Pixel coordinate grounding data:
****

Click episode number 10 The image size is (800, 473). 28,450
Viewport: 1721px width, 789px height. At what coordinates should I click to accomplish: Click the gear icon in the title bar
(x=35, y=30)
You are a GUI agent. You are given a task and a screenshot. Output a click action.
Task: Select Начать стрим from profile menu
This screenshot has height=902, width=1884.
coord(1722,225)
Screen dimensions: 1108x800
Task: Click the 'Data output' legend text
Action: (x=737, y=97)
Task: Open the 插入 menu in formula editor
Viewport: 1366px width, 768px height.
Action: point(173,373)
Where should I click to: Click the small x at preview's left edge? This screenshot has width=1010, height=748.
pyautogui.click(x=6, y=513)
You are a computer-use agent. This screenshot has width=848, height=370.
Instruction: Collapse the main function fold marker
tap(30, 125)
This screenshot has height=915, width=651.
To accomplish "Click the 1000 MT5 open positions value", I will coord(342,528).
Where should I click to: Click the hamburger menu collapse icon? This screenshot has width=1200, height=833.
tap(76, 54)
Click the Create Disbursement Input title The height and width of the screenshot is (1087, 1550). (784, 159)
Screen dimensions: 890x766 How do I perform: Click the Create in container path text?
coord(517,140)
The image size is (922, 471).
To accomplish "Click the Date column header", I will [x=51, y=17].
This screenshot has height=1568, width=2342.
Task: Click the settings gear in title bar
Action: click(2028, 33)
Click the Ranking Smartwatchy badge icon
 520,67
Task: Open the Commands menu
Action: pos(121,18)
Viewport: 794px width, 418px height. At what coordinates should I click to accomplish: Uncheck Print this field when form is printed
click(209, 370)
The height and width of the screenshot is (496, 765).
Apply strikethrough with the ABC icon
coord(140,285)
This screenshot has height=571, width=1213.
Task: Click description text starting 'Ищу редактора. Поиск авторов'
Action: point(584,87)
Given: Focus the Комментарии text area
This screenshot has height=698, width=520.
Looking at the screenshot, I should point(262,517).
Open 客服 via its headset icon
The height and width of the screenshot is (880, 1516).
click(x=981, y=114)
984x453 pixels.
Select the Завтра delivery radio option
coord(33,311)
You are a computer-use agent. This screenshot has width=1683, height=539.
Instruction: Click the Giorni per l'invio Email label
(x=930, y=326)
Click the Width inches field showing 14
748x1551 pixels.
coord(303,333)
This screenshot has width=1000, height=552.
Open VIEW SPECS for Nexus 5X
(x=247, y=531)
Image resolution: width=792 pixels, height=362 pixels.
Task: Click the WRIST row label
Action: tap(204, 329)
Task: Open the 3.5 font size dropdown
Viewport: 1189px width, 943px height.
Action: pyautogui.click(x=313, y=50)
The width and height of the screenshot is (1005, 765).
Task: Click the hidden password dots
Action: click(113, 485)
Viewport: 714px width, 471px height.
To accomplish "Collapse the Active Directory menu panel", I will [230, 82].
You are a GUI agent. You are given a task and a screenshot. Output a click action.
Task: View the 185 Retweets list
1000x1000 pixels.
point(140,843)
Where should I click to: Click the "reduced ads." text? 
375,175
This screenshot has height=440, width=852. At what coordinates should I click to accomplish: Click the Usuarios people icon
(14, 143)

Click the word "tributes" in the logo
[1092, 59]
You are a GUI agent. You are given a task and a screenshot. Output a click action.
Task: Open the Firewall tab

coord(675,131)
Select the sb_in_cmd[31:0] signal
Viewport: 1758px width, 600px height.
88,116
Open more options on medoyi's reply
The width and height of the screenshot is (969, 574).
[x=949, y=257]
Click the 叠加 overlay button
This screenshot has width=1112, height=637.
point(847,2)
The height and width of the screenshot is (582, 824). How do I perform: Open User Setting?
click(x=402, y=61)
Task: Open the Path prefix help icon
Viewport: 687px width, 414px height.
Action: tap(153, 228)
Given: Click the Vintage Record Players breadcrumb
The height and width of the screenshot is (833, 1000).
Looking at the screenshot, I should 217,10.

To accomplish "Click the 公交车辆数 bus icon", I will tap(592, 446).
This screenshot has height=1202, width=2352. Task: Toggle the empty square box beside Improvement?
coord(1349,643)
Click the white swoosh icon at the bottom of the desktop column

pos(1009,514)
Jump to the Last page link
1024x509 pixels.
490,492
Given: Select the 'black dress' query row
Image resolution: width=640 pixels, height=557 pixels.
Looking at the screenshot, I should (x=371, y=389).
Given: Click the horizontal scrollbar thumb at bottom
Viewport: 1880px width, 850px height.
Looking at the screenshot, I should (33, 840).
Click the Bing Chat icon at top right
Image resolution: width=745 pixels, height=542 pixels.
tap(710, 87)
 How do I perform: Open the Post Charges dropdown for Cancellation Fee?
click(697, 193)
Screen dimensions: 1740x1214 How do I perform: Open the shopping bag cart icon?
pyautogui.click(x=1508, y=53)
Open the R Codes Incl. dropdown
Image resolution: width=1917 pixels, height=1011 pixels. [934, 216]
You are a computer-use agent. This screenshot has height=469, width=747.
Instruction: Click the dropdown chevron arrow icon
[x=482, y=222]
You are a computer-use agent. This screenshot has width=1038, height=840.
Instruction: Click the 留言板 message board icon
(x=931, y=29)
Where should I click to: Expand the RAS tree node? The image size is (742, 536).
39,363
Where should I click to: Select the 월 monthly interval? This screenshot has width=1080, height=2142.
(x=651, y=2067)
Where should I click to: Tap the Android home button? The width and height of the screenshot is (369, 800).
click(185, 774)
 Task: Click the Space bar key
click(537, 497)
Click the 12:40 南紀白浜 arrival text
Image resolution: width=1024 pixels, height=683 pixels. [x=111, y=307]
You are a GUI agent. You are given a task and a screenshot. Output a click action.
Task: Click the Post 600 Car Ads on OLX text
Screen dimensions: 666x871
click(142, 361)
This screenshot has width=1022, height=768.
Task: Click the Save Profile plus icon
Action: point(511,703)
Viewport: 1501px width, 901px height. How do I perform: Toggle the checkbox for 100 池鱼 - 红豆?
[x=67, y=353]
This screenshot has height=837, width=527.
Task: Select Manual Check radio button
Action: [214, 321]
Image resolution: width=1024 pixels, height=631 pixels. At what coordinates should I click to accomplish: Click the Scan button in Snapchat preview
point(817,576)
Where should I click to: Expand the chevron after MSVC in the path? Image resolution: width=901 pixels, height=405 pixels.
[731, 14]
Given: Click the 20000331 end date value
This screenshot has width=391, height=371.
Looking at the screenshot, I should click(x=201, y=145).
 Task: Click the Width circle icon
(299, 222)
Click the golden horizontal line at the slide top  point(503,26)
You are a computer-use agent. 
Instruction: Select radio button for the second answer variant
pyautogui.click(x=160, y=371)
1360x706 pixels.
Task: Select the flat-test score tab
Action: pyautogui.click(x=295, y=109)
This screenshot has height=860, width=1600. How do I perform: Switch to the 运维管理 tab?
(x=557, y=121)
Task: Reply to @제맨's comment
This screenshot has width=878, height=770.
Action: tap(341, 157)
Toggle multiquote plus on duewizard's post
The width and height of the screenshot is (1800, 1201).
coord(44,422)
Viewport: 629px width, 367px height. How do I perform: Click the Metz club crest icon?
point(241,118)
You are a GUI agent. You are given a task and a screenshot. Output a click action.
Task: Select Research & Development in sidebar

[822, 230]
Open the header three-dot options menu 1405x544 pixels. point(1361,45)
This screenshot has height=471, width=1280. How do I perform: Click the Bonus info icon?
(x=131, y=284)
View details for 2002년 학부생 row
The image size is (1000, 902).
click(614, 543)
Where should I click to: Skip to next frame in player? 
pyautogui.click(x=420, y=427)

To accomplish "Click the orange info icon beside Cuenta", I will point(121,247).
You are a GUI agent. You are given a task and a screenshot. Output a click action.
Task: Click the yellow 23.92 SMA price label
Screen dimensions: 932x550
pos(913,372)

****

All entries are to be reproduced verbatim, with none omitted.

Click episode number 10 The image size is (800, 473). 28,450
Viewport: 1721px width, 789px height. At what coordinates should I click to accomplish: Click the gear icon in the title bar
(x=35, y=30)
You are a GUI agent. You are given a task and a screenshot. Output a click action.
Task: Select Начать стрим from profile menu
This screenshot has height=902, width=1884.
coord(1722,225)
Screen dimensions: 1108x800
Task: Click the 'Data output' legend text
Action: (x=737, y=97)
Task: Open the 插入 menu in formula editor
Viewport: 1366px width, 768px height.
Action: point(173,373)
Where should I click to: Click the small x at preview's left edge? This screenshot has width=1010, height=748.
pyautogui.click(x=6, y=513)
You are a computer-use agent. This screenshot has width=848, height=370.
Instruction: Collapse the main function fold marker
tap(30, 125)
This screenshot has height=915, width=651.
To accomplish "Click the 1000 MT5 open positions value", I will coord(342,528).
Where should I click to: Click the hamburger menu collapse icon? This screenshot has width=1200, height=833.
tap(76, 54)
Click the Create Disbursement Input title The height and width of the screenshot is (1087, 1550). (784, 159)
Screen dimensions: 890x766 How do I perform: Click the Create in container path text?
coord(517,140)
The image size is (922, 471).
To accomplish "Click the Date column header", I will [x=51, y=17].
This screenshot has height=1568, width=2342.
Task: Click the settings gear in title bar
Action: click(2028, 33)
Click the Ranking Smartwatchy badge icon
 520,67
Task: Open the Commands menu
Action: pos(121,18)
Viewport: 794px width, 418px height. At what coordinates should I click to accomplish: Uncheck Print this field when form is printed
click(209, 370)
The height and width of the screenshot is (496, 765).
Apply strikethrough with the ABC icon
coord(140,285)
This screenshot has height=571, width=1213.
Task: Click description text starting 'Ищу редактора. Поиск авторов'
Action: point(584,87)
Given: Focus the Комментарии text area
This screenshot has height=698, width=520.
Looking at the screenshot, I should point(262,517).
Open 客服 via its headset icon
The height and width of the screenshot is (880, 1516).
click(x=981, y=114)
984x453 pixels.
Select the Завтра delivery radio option
coord(33,311)
You are a computer-use agent. This screenshot has width=1683, height=539.
Instruction: Click the Giorni per l'invio Email label
(x=930, y=326)
Click the Width inches field showing 14
748x1551 pixels.
coord(303,333)
This screenshot has width=1000, height=552.
Open VIEW SPECS for Nexus 5X
(x=247, y=531)
Image resolution: width=792 pixels, height=362 pixels.
Task: Click the WRIST row label
Action: tap(204, 329)
Task: Open the 3.5 font size dropdown
Viewport: 1189px width, 943px height.
Action: pyautogui.click(x=313, y=50)
The width and height of the screenshot is (1005, 765).
Task: Click the hidden password dots
Action: click(113, 485)
Viewport: 714px width, 471px height.
To accomplish "Collapse the Active Directory menu panel", I will [230, 82].
You are a GUI agent. You are given a task and a screenshot. Output a click action.
Task: View the 185 Retweets list
1000x1000 pixels.
point(140,843)
Where should I click to: Click the "reduced ads." text? 
375,175
This screenshot has height=440, width=852. At what coordinates should I click to accomplish: Click the Usuarios people icon
(14, 143)

Click the word "tributes" in the logo
[1092, 59]
You are a GUI agent. You are given a task and a screenshot. Output a click action.
Task: Open the Firewall tab

coord(675,131)
Select the sb_in_cmd[31:0] signal
Viewport: 1758px width, 600px height.
88,116
Open more options on medoyi's reply
The width and height of the screenshot is (969, 574).
[x=949, y=257]
Click the 叠加 overlay button
This screenshot has width=1112, height=637.
point(847,2)
The height and width of the screenshot is (582, 824). How do I perform: Open User Setting?
click(x=402, y=61)
Task: Open the Path prefix help icon
Viewport: 687px width, 414px height.
Action: tap(153, 228)
Given: Click the Vintage Record Players breadcrumb
The height and width of the screenshot is (833, 1000).
Looking at the screenshot, I should 217,10.

To accomplish "Click the 公交车辆数 bus icon", I will tap(592, 446).
This screenshot has height=1202, width=2352. Task: Toggle the empty square box beside Improvement?
coord(1349,643)
Click the white swoosh icon at the bottom of the desktop column

pos(1009,514)
Jump to the Last page link
1024x509 pixels.
490,492
Given: Select the 'black dress' query row
Image resolution: width=640 pixels, height=557 pixels.
Looking at the screenshot, I should (x=371, y=389).
Given: Click the horizontal scrollbar thumb at bottom
Viewport: 1880px width, 850px height.
Looking at the screenshot, I should (33, 840).
Click the Bing Chat icon at top right
Image resolution: width=745 pixels, height=542 pixels.
tap(710, 87)
 How do I perform: Open the Post Charges dropdown for Cancellation Fee?
click(697, 193)
Screen dimensions: 1740x1214 How do I perform: Open the shopping bag cart icon?
pyautogui.click(x=1508, y=53)
Open the R Codes Incl. dropdown
Image resolution: width=1917 pixels, height=1011 pixels. [934, 216]
You are a computer-use agent. This screenshot has height=469, width=747.
Instruction: Click the dropdown chevron arrow icon
[x=482, y=222]
You are a computer-use agent. This screenshot has width=1038, height=840.
Instruction: Click the 留言板 message board icon
(x=931, y=29)
Where should I click to: Expand the RAS tree node? The image size is (742, 536).
39,363
Where should I click to: Select the 월 monthly interval? This screenshot has width=1080, height=2142.
(x=651, y=2067)
Where should I click to: Tap the Android home button? The width and height of the screenshot is (369, 800).
click(185, 774)
 Task: Click the Space bar key
click(537, 497)
Click the 12:40 南紀白浜 arrival text
Image resolution: width=1024 pixels, height=683 pixels. [x=111, y=307]
You are a GUI agent. You are given a task and a screenshot. Output a click action.
Task: Click the Post 600 Car Ads on OLX text
Screen dimensions: 666x871
click(142, 361)
This screenshot has width=1022, height=768.
Task: Click the Save Profile plus icon
Action: point(511,703)
Viewport: 1501px width, 901px height. How do I perform: Toggle the checkbox for 100 池鱼 - 红豆?
[x=67, y=353]
This screenshot has height=837, width=527.
Task: Select Manual Check radio button
Action: [214, 321]
Image resolution: width=1024 pixels, height=631 pixels. At what coordinates should I click to accomplish: Click the Scan button in Snapchat preview
point(817,576)
Where should I click to: Expand the chevron after MSVC in the path? Image resolution: width=901 pixels, height=405 pixels.
[731, 14]
Given: Click the 20000331 end date value
This screenshot has width=391, height=371.
Looking at the screenshot, I should click(x=201, y=145).
 Task: Click the Width circle icon
(299, 222)
Click the golden horizontal line at the slide top  point(503,26)
You are a computer-use agent. 
Instruction: Select radio button for the second answer variant
pyautogui.click(x=160, y=371)
1360x706 pixels.
Task: Select the flat-test score tab
Action: pyautogui.click(x=295, y=109)
This screenshot has height=860, width=1600. How do I perform: Switch to the 运维管理 tab?
(x=557, y=121)
Task: Reply to @제맨's comment
This screenshot has width=878, height=770.
Action: tap(341, 157)
Toggle multiquote plus on duewizard's post
The width and height of the screenshot is (1800, 1201).
coord(44,422)
Viewport: 629px width, 367px height. How do I perform: Click the Metz club crest icon?
point(241,118)
You are a GUI agent. You are given a task and a screenshot. Output a click action.
Task: Select Research & Development in sidebar

[822, 230]
Open the header three-dot options menu 1405x544 pixels. point(1361,45)
This screenshot has height=471, width=1280. How do I perform: Click the Bonus info icon?
(x=131, y=284)
View details for 2002년 학부생 row
The image size is (1000, 902).
click(614, 543)
Where should I click to: Skip to next frame in player? 
pyautogui.click(x=420, y=427)

To accomplish "Click the orange info icon beside Cuenta", I will point(121,247).
You are a GUI agent. You are given a task and a screenshot. Output a click action.
Task: Click the yellow 23.92 SMA price label
Screen dimensions: 932x550
pos(913,372)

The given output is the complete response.